Can someone explain why the percentage is different? 5.74% is shown by the scanner and map view shows 5.1%.

On 2/28/2021 at 7:37 PM, Anonymous49 said:

then that's relatively strange, i never used those things in 1.11/1.11.1, MAYBE it's a bug

If you are writing of what I think you are, then it's not a bug.  The scanner module shows extremely low-resolution data, but that data is also shown on a per-biome basis, whereas the Tracking Station shows that data on a per-celestial-body basis.  Differences are to be expected, and the values that you get still won't be very accurate:  in essence, the orbital scanner is really only good for a qualitative test that tells whether the resource is present or absent, not a quantitative test to tell you reliably how much is there.  You'll need to get on the ground and use a surface scanning module to 'ground-truth' the survey and, essentially, calibrate the scan against what you can actually find in the biome in order to get useful numbers.

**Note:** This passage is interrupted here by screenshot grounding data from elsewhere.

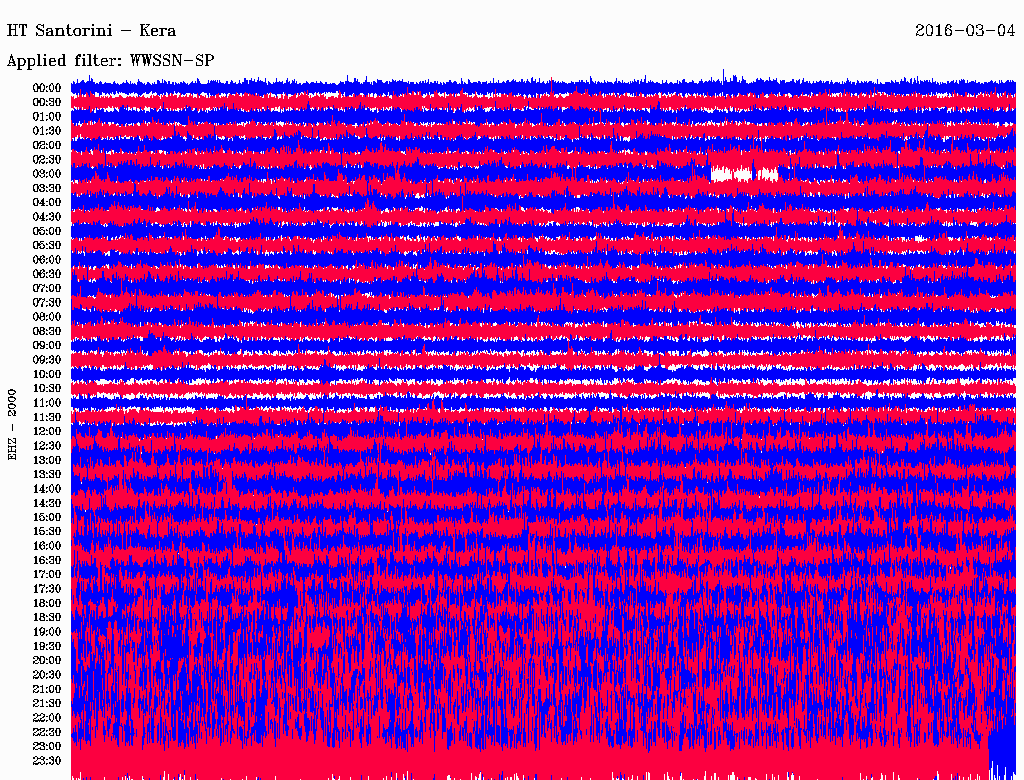Click the blue end segment of the last trace
The height and width of the screenshot is (780, 1024).
1002,755
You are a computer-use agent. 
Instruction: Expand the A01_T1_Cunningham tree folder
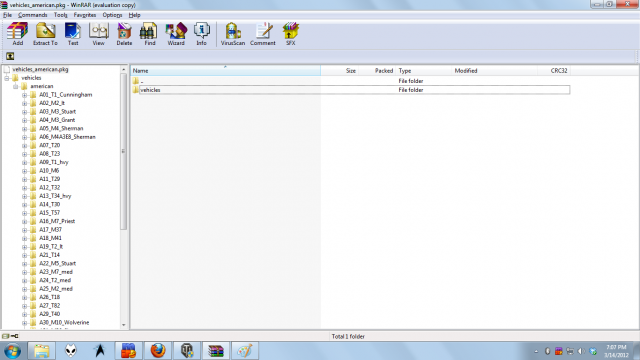click(24, 95)

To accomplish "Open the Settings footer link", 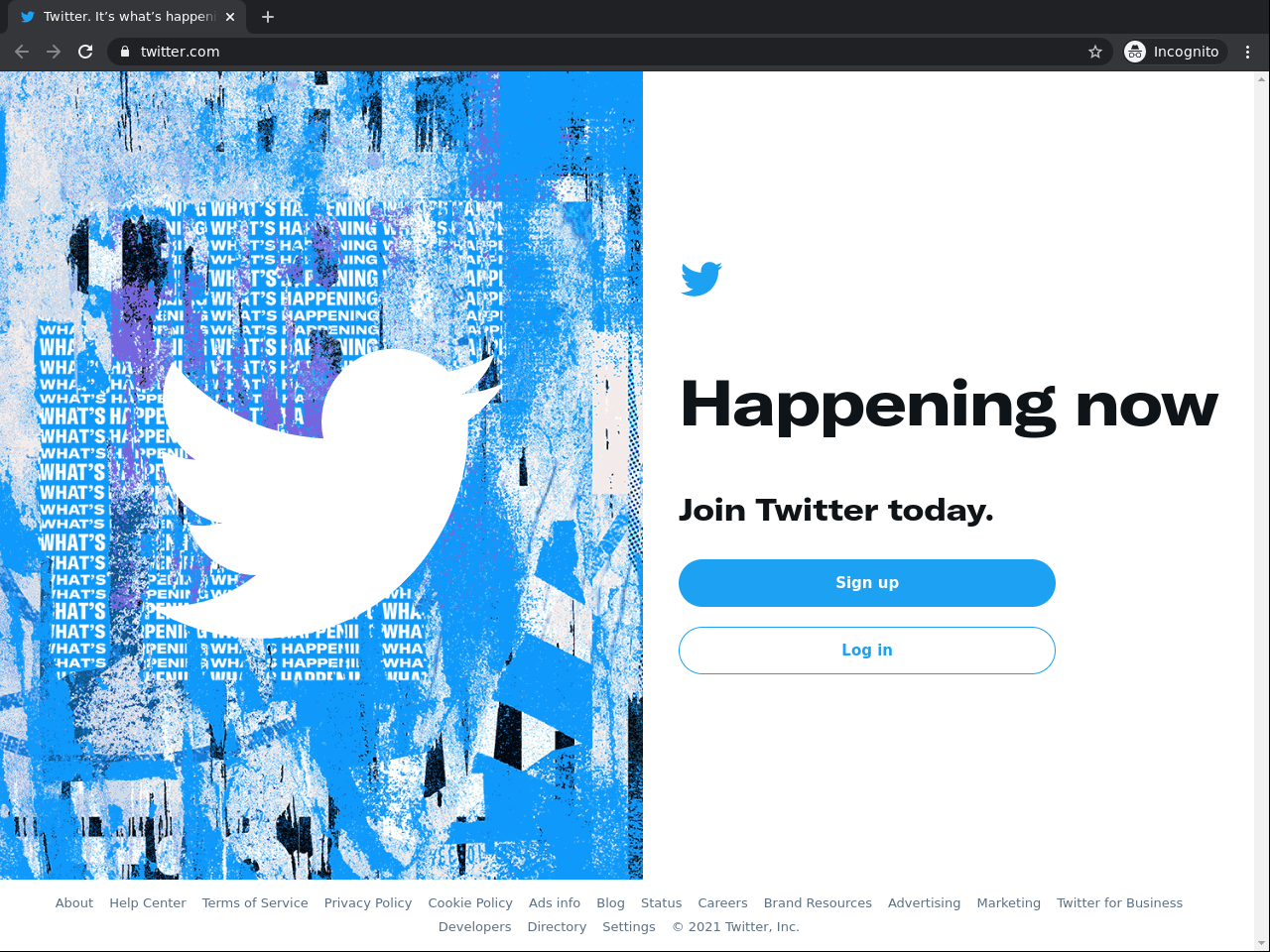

Also, a disclaimer:  I'm not absolutely positive that this is how it works (I have used SCANSat since before stock mining was a thing) and the wiki, while providing a decent-enough set of instructions on how to use the scanning parts, does not provide much to use in terms of interpreting the data.  I think that this is because in order to get accurate data, you need to get to the surface and run a surface scan, but since we're talking about mining resources, you'd need to go to the surface to make practical use of the data anyway, so the interval between having no scans to having accurate scans (where you are now, with an orbital survey but no surface scan) is supposed to be short.  The orbital survey is meant to be a necessary aid in deciding where to look for resources, but it does not--and cannot--substitute for landing and sifting through some dirt to be certain.